Arrivano buone notizie dall'ospedale Cardarelli di Napoli: Michele Savastano, 27 anni, respira da solo e ha dato i primi segnali di risveglio dal coma. Il giovane, insieme alla fidanzata, con la quale sarebbe dovuto convolare a nozze il 26 agosto, era stato investito da una motocicletta di grossa cilindrata mentre attraversava la strada sulle strisce pedonali a Vico Equense, nella provincia di Napoli, nella notte tra l'11 e il 12 agosto scorso. Le sue condizioni erano parse subito gravi: trasportato dapprima in ospedale a Vico Equense, viste le gravi ferite riportate alla testa si era deciso per il suo trasferimento all'ospedale Cardarelli di Napoli, dove ha subito due interventi chirurgici ed è rimasto incosciente, in coma, fino ad oggi. Non preoccupano, invece, le condizioni della fidanzata e futura moglie Pina, ricoverata all'ospedale di Sorrento con un femore rotto.

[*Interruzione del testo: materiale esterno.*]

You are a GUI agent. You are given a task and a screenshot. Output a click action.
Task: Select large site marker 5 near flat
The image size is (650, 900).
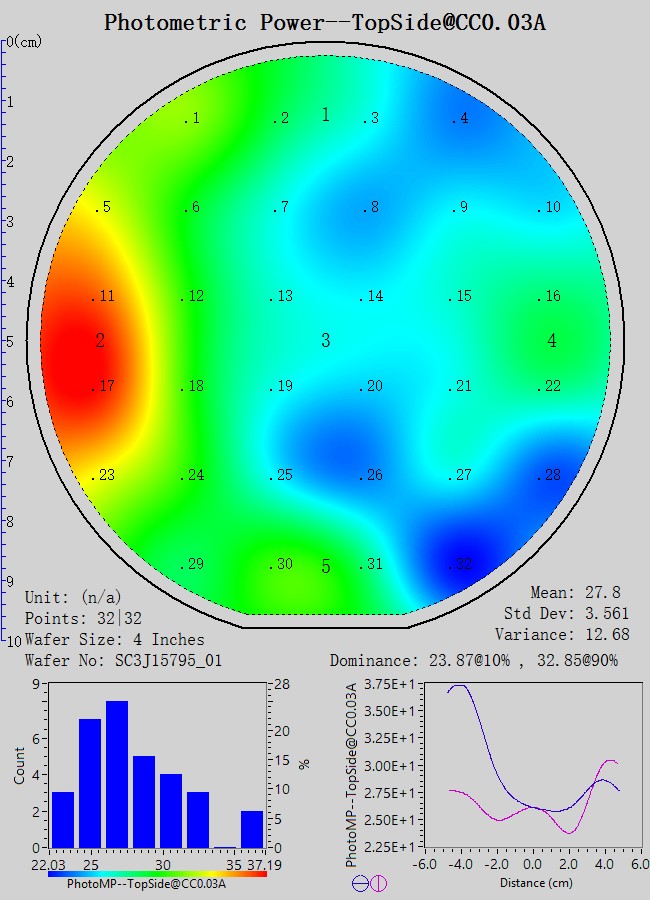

La dinamica dell'incidente

Michele e Pina sono stati investiti, come detto, la notte tra l'11 e il 12 agosto scorso. I due avevano assistito, a Vico Equense, a una partita della Juve Stabia: Michele, tifosissimo della squadra di calcio, è infatti originario di Castellammare di Stabia, mentre Pina di Gragnano. Giunti in via Caccioppoli, intorno all'1.30, erano stati investiti da una motocicletta di grossa cilindrata, che non aveva rallentato in prossimità dell'incrocio e delle strisce pedonali. Il conducente dal veicolo a due ruote è stato rintracciato poco dopo dalle forze dell'ordine: si tratta di un 20enne del posto, che non aveva la patente per guidare quel tipo di motocicletta e che si sarebbe messo alla guida sotto effetto di droghe; è accusato di lesioni gravi.